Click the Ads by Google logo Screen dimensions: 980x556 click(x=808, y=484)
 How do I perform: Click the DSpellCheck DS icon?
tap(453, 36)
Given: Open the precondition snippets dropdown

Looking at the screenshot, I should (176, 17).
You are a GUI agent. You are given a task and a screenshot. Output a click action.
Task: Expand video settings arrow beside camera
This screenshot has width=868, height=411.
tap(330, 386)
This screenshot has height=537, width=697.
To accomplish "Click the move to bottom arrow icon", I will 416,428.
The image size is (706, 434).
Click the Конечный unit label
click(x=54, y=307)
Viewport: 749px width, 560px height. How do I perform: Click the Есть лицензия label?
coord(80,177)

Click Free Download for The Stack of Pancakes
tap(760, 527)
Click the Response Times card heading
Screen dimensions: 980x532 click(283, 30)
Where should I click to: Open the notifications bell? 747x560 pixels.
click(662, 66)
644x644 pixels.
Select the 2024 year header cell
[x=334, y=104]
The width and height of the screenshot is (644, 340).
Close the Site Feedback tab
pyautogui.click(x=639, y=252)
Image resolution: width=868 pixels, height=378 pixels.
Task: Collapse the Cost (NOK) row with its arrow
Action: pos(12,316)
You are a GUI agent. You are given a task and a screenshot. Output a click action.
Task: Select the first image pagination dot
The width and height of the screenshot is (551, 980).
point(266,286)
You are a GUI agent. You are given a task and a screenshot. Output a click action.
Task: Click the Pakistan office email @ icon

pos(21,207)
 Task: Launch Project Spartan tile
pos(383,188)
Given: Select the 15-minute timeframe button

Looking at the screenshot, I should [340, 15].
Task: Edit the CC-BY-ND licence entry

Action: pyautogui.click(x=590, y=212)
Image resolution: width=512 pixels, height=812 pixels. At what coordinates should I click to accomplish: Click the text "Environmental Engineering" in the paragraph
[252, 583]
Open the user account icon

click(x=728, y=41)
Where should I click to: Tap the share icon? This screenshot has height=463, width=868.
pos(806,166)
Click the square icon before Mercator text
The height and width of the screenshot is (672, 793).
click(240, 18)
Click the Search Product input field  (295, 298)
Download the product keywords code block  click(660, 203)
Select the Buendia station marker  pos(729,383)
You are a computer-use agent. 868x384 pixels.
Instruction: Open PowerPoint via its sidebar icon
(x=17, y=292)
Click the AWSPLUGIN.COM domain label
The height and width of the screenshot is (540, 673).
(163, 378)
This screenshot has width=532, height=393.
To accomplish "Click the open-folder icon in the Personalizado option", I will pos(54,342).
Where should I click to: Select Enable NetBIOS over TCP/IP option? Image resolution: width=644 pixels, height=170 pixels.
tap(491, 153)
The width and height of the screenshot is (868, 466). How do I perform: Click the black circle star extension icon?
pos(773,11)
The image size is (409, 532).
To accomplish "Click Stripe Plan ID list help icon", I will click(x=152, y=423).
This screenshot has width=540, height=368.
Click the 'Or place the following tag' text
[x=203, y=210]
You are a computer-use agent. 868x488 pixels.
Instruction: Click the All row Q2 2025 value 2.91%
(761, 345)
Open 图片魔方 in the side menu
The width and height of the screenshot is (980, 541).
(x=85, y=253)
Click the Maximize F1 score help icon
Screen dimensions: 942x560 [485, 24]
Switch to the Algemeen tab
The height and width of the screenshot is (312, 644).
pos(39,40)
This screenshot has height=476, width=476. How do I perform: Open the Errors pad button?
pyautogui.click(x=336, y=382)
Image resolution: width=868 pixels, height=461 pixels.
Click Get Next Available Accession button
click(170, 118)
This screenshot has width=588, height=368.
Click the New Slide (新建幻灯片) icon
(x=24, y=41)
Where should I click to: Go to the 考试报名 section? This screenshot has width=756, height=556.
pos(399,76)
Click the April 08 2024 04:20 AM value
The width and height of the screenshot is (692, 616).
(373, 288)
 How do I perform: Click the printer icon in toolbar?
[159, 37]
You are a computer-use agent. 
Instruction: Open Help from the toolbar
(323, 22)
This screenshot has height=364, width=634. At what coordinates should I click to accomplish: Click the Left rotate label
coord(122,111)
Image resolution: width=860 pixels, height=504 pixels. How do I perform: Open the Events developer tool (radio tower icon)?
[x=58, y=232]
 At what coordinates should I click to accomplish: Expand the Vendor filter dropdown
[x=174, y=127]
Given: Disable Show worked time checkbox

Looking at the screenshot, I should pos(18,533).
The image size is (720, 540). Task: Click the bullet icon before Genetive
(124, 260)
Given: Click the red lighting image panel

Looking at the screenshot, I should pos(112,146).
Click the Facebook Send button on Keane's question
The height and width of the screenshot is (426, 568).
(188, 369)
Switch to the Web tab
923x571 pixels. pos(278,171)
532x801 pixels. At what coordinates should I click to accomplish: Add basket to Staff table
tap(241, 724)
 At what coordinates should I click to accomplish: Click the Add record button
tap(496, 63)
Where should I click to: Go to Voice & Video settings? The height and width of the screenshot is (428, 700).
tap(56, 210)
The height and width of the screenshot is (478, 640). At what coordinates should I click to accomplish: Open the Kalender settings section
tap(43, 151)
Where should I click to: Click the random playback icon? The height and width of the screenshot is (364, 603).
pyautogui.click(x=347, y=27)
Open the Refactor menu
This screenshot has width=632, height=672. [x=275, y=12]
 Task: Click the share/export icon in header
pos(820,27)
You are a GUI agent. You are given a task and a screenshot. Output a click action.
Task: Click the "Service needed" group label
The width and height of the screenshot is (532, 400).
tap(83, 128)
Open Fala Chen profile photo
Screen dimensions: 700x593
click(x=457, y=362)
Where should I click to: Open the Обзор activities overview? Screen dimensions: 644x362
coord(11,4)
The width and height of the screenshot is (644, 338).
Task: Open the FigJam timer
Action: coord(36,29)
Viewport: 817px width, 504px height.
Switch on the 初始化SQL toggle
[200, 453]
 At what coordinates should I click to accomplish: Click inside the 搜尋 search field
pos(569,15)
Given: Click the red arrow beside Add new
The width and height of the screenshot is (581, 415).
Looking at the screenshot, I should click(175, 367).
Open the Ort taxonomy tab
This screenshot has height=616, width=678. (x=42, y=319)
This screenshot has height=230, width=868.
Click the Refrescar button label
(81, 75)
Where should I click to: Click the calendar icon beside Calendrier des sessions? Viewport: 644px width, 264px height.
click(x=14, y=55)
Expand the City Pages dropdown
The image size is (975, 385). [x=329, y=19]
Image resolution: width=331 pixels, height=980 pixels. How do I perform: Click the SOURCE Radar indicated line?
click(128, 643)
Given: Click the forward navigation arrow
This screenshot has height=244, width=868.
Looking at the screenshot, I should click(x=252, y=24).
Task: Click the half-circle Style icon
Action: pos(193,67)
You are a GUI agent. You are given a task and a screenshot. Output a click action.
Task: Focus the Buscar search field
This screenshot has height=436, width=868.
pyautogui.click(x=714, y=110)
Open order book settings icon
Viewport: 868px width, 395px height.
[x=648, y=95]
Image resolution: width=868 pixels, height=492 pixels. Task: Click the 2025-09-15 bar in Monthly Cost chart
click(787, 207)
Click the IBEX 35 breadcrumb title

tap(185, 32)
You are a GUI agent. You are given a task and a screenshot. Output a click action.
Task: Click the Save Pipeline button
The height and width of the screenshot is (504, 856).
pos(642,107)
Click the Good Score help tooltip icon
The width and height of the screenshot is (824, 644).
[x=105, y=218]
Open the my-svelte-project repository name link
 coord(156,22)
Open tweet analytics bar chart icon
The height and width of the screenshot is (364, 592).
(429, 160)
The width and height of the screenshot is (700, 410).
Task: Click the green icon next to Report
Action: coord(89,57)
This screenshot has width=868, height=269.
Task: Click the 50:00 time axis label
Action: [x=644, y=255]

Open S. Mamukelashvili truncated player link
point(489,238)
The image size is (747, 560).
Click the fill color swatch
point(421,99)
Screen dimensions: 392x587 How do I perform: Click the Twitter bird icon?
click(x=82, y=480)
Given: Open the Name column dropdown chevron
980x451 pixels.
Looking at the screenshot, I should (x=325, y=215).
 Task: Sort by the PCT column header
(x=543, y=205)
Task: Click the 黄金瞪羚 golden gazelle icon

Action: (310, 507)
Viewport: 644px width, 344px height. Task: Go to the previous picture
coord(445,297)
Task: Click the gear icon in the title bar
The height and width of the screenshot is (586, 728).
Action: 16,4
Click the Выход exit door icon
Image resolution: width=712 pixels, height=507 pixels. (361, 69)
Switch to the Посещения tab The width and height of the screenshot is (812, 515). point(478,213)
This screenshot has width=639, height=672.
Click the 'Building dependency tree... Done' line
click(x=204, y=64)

◆ ◆ ◆

What is being asked – Go through the listing above and write out exactly the lines starting with the one holding "Open order book settings icon" and running through the one holding "Open tweet analytics bar chart icon", ends included, and no others.

Solution –
Open order book settings icon
Viewport: 868px width, 395px height.
[x=648, y=95]
Image resolution: width=868 pixels, height=492 pixels. Task: Click the 2025-09-15 bar in Monthly Cost chart
click(787, 207)
Click the IBEX 35 breadcrumb title

tap(185, 32)
You are a GUI agent. You are given a task and a screenshot. Output a click action.
Task: Click the Save Pipeline button
The height and width of the screenshot is (504, 856).
pos(642,107)
Click the Good Score help tooltip icon
The width and height of the screenshot is (824, 644).
[x=105, y=218]
Open the my-svelte-project repository name link
 coord(156,22)
Open tweet analytics bar chart icon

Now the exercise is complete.